━━ SOURCE EXCERPT ━━

Exclusive: Faking It's Rita Volk on Female Friendships, Bullying and Bisexuality
Tracy E. Gilchrist

Weeks before the pilot for MTV’s Faking It aired last spring, opinion was out. And much of it was critical of the comedy about best friends who pretend to be lesbians to gain popularity at their ultra-liberal Austin high school. On its face, Faking It’s plot typified the kind of reductive, male-fantasy infused representation of female same-sex love and attraction that shows like The L Word, Grey’s Anatomy, andPretty Little Liars had so successfully left behind. And then the pilot aired, and due in large part to Uzbek American actress Rita Volk’s thoughtful, witty portrayal of the questioning Amy, Faking It proved it was invested in telling an honest story of a teen’s coming out journey. The juggernaut of a comedy instantly spawned an army of devoted Karmy (the mash-up for Amy and her best friend Karma) fans.

━━━
━━ INFORMATION PROVIDED ━━

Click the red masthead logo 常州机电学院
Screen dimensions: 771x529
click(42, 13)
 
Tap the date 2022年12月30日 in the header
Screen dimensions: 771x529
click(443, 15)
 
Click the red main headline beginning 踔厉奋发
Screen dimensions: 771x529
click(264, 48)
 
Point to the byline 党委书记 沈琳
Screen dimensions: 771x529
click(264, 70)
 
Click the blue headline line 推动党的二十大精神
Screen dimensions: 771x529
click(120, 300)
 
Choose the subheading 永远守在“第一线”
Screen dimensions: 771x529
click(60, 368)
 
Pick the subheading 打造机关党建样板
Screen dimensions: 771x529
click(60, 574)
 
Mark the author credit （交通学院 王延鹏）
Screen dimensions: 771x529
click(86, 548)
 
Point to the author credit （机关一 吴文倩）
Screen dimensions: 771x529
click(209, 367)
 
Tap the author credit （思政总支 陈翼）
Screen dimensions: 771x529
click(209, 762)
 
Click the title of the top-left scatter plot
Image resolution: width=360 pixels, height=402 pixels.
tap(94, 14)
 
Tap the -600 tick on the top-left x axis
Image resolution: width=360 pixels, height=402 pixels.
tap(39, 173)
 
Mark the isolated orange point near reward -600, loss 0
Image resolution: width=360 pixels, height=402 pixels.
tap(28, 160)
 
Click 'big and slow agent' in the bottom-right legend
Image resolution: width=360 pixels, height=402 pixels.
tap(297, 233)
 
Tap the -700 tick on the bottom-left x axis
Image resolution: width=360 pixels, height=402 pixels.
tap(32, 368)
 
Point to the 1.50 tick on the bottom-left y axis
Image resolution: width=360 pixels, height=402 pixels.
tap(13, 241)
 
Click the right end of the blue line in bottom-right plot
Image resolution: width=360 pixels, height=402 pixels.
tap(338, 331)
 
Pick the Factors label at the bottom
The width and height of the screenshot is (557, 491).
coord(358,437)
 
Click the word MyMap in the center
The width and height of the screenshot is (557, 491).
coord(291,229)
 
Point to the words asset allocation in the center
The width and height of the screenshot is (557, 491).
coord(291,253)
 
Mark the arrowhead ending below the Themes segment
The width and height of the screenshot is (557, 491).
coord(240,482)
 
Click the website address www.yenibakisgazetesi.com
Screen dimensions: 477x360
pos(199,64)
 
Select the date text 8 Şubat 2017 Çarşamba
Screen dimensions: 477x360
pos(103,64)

━━━

• _DIRECTION A_
Using the Faking It article above, answer each of these on its own line:
(i) Which network aired Faking It?
(ii) In what city is the show's high school?
(iii) Which two character names are combined in "Karmy"?
• _DIRECTION B_
Output the passage from the Faking It article word for word, starting at "Weeks before the" and ending at "friend Karma) fans.".

• _FINISHED ANSWER A_
(i) MTV
(ii) Austin
(iii) Amy and Karma

• _FINISHED ANSWER B_
Weeks before the pilot for MTV’s Faking It aired last spring, opinion was out. And much of it was critical of the comedy about best friends who pretend to be lesbians to gain popularity at their ultra-liberal Austin high school. On its face, Faking It’s plot typified the kind of reductive, male-fantasy infused representation of female same-sex love and attraction that shows like The L Word, Grey’s Anatomy, andPretty Little Liars had so successfully left behind. And then the pilot aired, and due in large part to Uzbek American actress Rita Volk’s thoughtful, witty portrayal of the questioning Amy, Faking It proved it was invested in telling an honest story of a teen’s coming out journey. The juggernaut of a comedy instantly spawned an army of devoted Karmy (the mash-up for Amy and her best friend Karma) fans.